The Wisconsin Bail Out the People Movement supported this effort.

With all the hard work that went into it, this recall campaign had severe limitations. The million signatures collected should have been sufficient to evict Walker from the governor’s mansion.

Instead it set up a rematch between Walker and his 2010 opponent, Milwaukee mayor Tom Barrett. Most unions had endorsed Kathleen Falk, the former Dane County Executive. But she was defeated in the Democratic primary.

Barrett, who came to City Hall by defeating Marvin Pratt, Milwaukee’s only Black mayor, never focused on Walker’s union busting. For many workers who had been in the streets fighting the governor’s union-busting drive, voting for Barrett didn’t present any real alternative. It just moved the struggle into an arena stacked against the working class and dominated by big money.

The recall was reminiscent of many organizing drives. Despite a union signing up a majority of workers, bosses eke out a victory by delaying a representational election and wearing down the workers.

That’s what Walker did — aided by at least $30 million in contributions from the 1%. The recall election occurred more than a year after people had flooded the streets of Madison.

Elections always lag behind the class struggle. Harry Bridges, who helped found the ILWU, led the magnificent San Francisco general strike in the spring of 1934. A few months later, California Gov. Frank Merriam, who tried to smash the strike, defeated the ex-socialist Upton Sinclair by 259,000 votes.

Yet Merriam’s victory didn’t stop the labor upsurge of the 1930s.

After all the work that went into the recall, many union members probably feel terrible and even betrayed by their neighbors. The worst enemies of working and poor people are claiming the Wisconsin results are a mandate for more attacks.

Yet there were 480,000 fewer votes in the recall than in the 2008 presidential election in Wisconsin. Walker lost Milwaukee County, where he had been the county executive for eight years, by more than 106,000 votes and 26 percentage points.

Mahlon Mitchell, president of the Professional Fire Fighters of Wisconsin, was defeated in the race for lieutenant governor. Nevertheless, it was a defeat for racism that Mitchell, who is African-American, got 1.2 million votes in a state that is 90 percent white.

That’s why Wisconsin was chosen by the “banksters” — read financial gangsters — for this anti-union drive.

Walker’s biggest ally was racism. The Census Bureau rated the Milwaukee metropolitan area as the country’s most segregated in 2010. Because of Walker’s cuts, hundreds of teachers have been fired in Milwaukee, where 87 percent of the enrollment is students of color.

Tommy Thompson won four terms as Wisconsin’s governor by beating up on poor people. Instead of the mothers on welfare and their children whom Thompson beat up, it’s public workers who are now being demonized. Mitt Romney, after all, declared the country doesn’t need any more teachers.

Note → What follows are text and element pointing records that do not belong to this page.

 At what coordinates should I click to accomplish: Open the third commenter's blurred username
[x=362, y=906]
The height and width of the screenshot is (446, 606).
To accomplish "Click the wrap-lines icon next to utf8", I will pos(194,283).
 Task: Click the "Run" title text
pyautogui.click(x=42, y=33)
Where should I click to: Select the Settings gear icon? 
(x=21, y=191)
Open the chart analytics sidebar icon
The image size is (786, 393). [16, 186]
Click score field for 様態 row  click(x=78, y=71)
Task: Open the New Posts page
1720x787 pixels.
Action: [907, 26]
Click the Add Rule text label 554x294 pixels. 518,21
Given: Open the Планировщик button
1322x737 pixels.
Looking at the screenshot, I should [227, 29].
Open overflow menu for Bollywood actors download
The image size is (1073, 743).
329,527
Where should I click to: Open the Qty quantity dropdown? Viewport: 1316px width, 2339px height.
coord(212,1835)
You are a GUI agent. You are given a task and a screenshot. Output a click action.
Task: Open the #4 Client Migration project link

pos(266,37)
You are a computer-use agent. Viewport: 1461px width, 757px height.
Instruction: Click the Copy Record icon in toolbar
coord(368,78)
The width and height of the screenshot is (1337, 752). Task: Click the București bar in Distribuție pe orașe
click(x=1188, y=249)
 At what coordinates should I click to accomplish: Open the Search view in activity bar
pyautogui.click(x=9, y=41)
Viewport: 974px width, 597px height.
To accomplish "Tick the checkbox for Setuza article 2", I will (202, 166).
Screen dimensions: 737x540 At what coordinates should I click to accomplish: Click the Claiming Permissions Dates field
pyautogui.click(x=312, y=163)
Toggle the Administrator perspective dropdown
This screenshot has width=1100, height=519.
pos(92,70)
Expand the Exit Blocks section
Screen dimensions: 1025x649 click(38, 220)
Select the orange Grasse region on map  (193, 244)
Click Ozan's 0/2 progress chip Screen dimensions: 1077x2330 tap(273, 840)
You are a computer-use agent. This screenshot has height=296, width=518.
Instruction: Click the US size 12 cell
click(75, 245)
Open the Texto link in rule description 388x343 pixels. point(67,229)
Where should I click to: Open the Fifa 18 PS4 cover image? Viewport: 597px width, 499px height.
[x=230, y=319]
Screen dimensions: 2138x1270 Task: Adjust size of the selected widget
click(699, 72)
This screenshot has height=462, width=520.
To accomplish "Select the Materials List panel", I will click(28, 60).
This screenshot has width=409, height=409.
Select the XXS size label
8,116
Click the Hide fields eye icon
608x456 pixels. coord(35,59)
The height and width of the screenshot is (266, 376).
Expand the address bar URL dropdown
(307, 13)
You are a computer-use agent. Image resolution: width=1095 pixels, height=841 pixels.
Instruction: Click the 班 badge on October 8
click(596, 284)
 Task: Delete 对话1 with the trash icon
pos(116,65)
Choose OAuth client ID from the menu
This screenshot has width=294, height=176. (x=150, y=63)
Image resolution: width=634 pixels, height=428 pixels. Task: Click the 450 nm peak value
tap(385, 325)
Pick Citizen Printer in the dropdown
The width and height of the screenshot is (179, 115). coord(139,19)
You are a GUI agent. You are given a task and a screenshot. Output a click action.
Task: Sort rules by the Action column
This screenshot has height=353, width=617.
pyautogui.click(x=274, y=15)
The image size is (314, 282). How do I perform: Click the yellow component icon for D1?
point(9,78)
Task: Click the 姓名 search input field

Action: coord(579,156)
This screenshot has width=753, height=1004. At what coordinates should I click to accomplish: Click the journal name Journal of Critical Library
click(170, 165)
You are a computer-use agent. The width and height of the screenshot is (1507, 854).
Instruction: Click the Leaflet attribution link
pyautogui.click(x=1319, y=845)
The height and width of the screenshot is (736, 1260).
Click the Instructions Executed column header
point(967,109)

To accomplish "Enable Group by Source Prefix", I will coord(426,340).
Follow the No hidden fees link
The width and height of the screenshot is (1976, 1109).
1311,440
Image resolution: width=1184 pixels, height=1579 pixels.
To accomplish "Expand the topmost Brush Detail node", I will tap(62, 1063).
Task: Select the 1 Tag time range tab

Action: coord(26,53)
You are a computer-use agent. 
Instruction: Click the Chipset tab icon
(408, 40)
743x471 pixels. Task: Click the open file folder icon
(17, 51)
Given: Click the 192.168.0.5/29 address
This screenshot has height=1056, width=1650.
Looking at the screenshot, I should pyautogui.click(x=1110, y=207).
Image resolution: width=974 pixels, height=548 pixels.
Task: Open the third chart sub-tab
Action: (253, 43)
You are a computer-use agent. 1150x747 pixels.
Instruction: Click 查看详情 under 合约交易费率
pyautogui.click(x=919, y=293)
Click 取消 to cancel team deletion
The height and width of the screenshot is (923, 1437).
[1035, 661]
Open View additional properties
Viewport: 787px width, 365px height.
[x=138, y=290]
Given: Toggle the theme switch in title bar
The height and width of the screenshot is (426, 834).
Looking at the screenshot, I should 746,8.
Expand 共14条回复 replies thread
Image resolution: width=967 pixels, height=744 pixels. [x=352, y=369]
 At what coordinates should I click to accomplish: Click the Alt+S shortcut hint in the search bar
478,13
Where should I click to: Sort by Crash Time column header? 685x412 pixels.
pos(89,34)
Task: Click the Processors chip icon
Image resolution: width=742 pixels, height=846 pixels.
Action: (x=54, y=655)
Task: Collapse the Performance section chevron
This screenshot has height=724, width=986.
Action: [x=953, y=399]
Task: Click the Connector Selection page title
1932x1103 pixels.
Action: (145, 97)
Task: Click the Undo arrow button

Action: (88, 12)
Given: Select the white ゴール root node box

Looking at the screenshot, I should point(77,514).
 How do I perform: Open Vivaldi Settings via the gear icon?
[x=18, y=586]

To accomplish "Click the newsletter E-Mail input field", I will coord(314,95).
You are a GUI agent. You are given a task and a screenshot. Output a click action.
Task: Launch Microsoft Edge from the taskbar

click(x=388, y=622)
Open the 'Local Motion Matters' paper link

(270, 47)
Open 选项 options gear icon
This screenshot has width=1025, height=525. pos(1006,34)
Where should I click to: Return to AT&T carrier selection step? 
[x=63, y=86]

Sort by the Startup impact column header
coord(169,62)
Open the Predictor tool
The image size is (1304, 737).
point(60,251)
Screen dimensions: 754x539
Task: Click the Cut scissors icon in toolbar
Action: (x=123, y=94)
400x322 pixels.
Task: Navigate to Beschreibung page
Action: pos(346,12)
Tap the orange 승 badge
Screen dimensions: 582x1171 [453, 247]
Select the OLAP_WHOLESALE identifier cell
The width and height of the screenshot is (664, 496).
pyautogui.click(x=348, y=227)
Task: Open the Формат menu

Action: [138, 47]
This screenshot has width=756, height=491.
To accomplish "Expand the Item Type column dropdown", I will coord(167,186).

White workers under attack in Wausau, Marshfield or Green Bay should know that Black voters in Milwaukee voted 99 to 1 against the union-buster Walker. Menominee County, where the vast majority belong to the Menominee Nation, had the biggest percentage margin against Walker.

The recall election was just one battle in the long war against capitalism’s 1%. Lessons learned from that battle will help the working class further develop the solidarity and unity needed to fight and win the many battles that lie ahead.